Mi colegio y la iglesia del pueblo, estaban en frente uno de
la otra. Yo siempre llegaba unos minutos antes de la hora, los cuales los
pasaba sentado en la escalera del colegio observando a las cigüeñas en el
campanario de la iglesia.
Que elegantes me
parecían aquellas aves, daban la sensación de estar vistiendo un frac, tan
altas y espigadas, de movimientos lentos y pausado y tan inteligentes. Como
hacían sus nidos, eran obras de arquitectura, siempre pensé que las cigüeñas le
podían haber dado una lección magistral a mi profesor de matemáticas.
Porque esas aves tan
majestuosas, hacían miles de kilómetros para anidar en nuestros campanarios,
era una pregunta que siempre me hacía, yo pensaba que era por la atracción que
ejercía nuestros pueblos tan blancos sobe ellas, aquí encontraban paz y
tranquilidad y no se sentían amenazadas.
De repente cuando más absorto estaba en mis pensamientos,
sonaba la campana de entrada a clase, y me sacaba de mi sueño, que era volar
como las cigüeñas.
La entrada a clase
siempre era divertida pues bromeábamos los compañeros unos con otros, y así
estábamos alborotados hasta que llegaba el profesor, entonces todo quedaba en
silencio y solo con un gesto suyo, empezábamos a sacar el plumier, la carpeta y
el libro de su asignatura.
Cuando abría el
plumier para sacar los lápices, quedaba extasiado, el olor a goma de borrar y a
goma arábiga me transportaba a mundos fantásticos, era maravilloso los aromas
que desprendía el material escolar.
Recuerdo mi pupitre,
como si estuviera ahora mismo sentado en el, levantabas la tapa y tenías un
gran espacio para meter los libros, cerrabas la tapa y en la parte alta tenías
dos huecos para meter tus lapiceros reglas y otras pequeñas cosas, lo más chulo
era la inclinación que tenía la mesa,
quedaba mucho mejor que las de ahora, en las que el alumno se tiene que echar
sobre la mesa.
Mi pupitre daba a una ventana, y que casualidad aquella
mañana, tocaba lengua, tanto me aburría esa asignatura que mi única salvación,
era la ventana, la cual me distraía dejándome ver a la gente pasar, pero que no
te viese el profesor, si no reglazo en la mano y a joderte.
Una de las mejores
horas, era la del recreo, allí comíamos
el bocadillo que nuestra madre había preparado con tanto primor, luego juego
sin descanso hasta el nuevo toque de campana para volver a clase, y ya la
desesperación de que pasase rápido la mañana y llegase la hora de la comida.
Sonaba la campana y
saltábamos de los pupitres como Pedro Picapiedras, y salíamos por los pasillos
hacia la calle como alma que lleva el diablo.
En la calle te
juntabas con un amigo que fuera en tu dirección a casa, y otra vez a liarla,
risas cachondeo, y alguna broma que otra a los mayores.
Llegaba a casa con la
hora justa de comer y volver al colegio, lo mejor de la comida era el postre
que solías comértelo en la puerta de casa o andando hacía el colegio, que
recuerdos tan gratos me traen aquellas
manos de niño oliendo a granada o naranja, que felices éramos.
A la llegada al colé
siempre había algún colega sentado en los escalones, y nos ensalzábamos en
alguna conversación, siempre destinada al juego o temas del colé, aunque
también empezábamos ya a hablar de las niñas, aunque aún no tenían mucha
relevancia en nuestras vidas, simplemente papelitos que decían, me gustas, eres
bonita etc., ese era todo el lenguaje que conocíamos a cerca del amor.

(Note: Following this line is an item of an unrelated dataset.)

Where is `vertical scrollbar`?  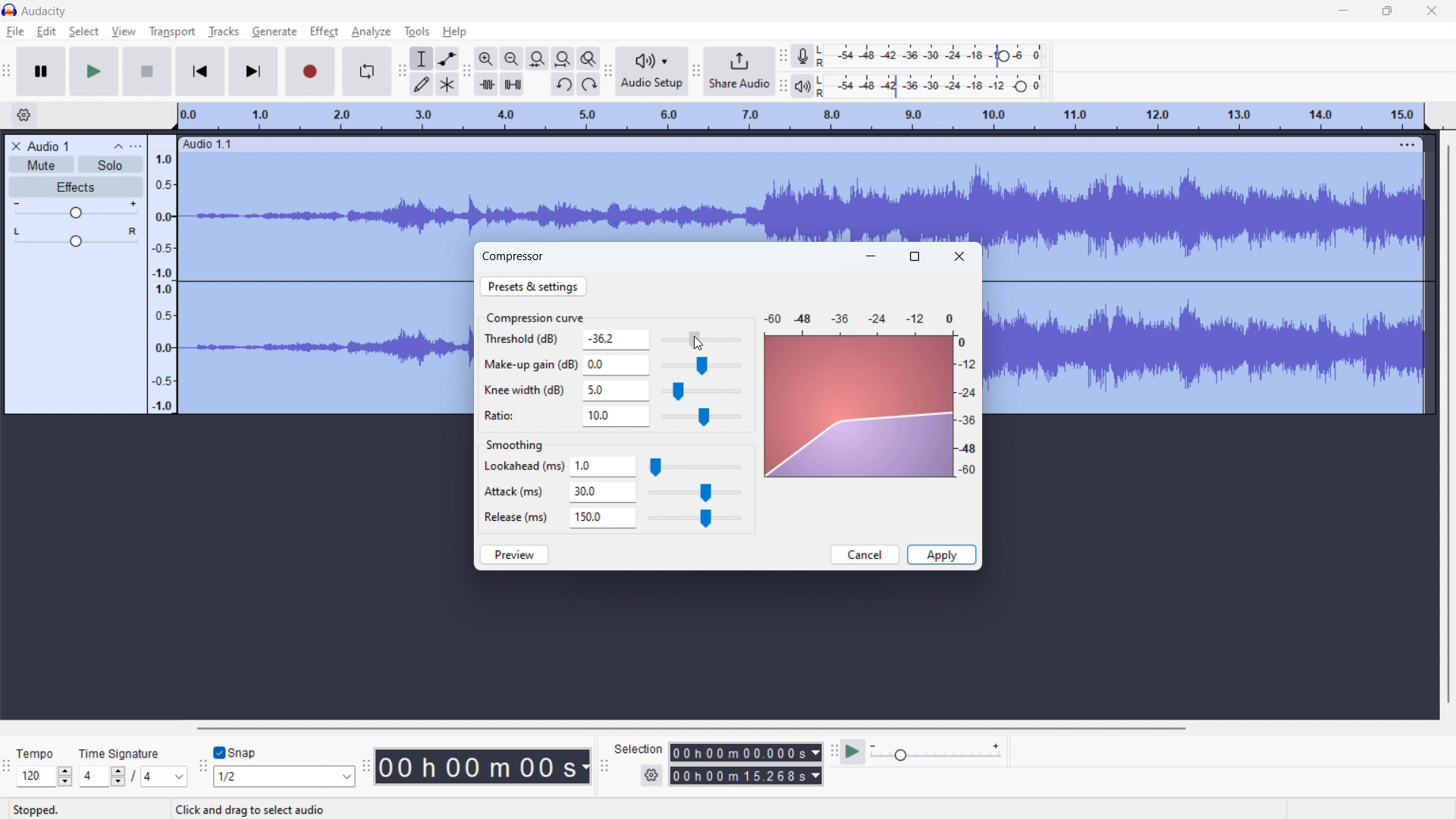
vertical scrollbar is located at coordinates (1449, 419).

Y cuando estábamos en lo mejor de la conversación a la cual
ya se había unido un grupo de amiguetes muy nutrido, tocaba de nuevo la campana
de entrar a clase, llegaban las peores horas las de la tarde, donde era un
milagro resistir una perorata del profesor sin dormirte, se hacía eterno,
contábamos los minutos para salir y más largo se nos hacía.
Pero por fin salvados
por la campana, salíamos a todo gas, corriendo cada uno para su casa a soltar
los libros, tomar un bocata sobre la marcha y buscar a los colegas.
Como eran otros
tiempos, muchas de las calles del pueblo estaban sin asfaltar, lo que nos venía
de maravilla para jugar a la lima, aunque luego para jugar a la tanga
buscábamos las calles asfaltadas, éramos los amos del pueblo, cada rincón nos
pertenecía, la plaza del ayuntamiento, los arriates de la iglesia, la ladera
del ribazo eran algunos de nuestros dominios preferidos.

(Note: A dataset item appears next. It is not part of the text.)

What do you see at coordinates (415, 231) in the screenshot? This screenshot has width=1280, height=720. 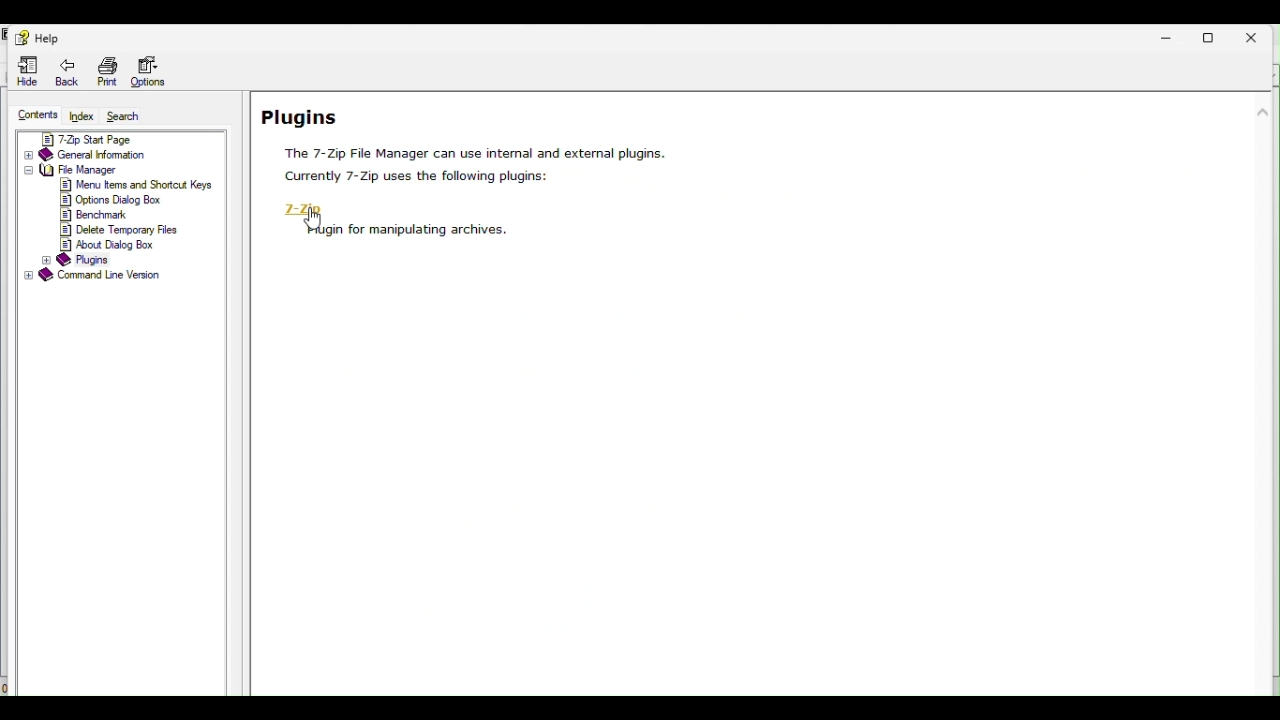 I see `‘Hugin for manipulating archives.` at bounding box center [415, 231].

Así nos pasábamos toda la tarde hasta la hora de volver a
casa, donde tu madre te recibía con una regañina, diciendo hay que ver como
traes el pantalón, y las coderas del jersey despegadas y esa cara llena de
mierda, eso duraba un media hora, hasta que te duchabas y cogías algún libro
para disimular, luego la cena y a ver un poquito del cajón desastre que por
aquella época eran solo dos cadenas en blanco y negro, en las cuales tenías
poco surtido donde elegir.
Luego a la cama y a charlar con tu hermano mayor, de tus
aventuras, hasta que el sueño te vencía y te quedabas dormido como no te quedas
ahora ni aunque quieras, que sueños más bonitos se tiene con esa edad.

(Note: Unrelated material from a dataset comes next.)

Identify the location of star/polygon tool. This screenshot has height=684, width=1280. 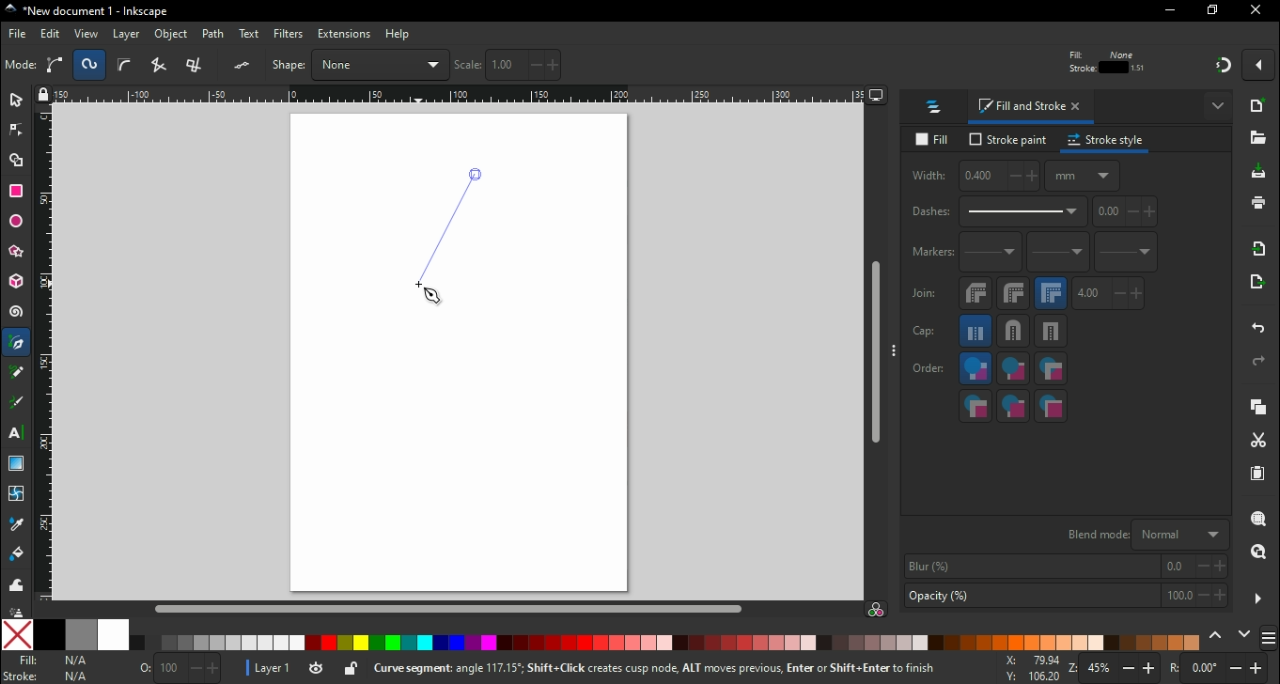
(17, 257).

Bueno y eso era una jornada laboral para nosotros, todos los
días la misma rutina pero con sueños diferentes, sueños que solo los niños
tienen, y que con ellos se podría construir un mundo más solidario y más
humano.
Mi tristeza al
escribir estas líneas es saber que yo tuve una infancia feliz, pero cuantos niños
ni lo fueron ni tan siquiera ahora que se supone que el mundo ha progresado lo
serán.
Fdo: Nadavepo.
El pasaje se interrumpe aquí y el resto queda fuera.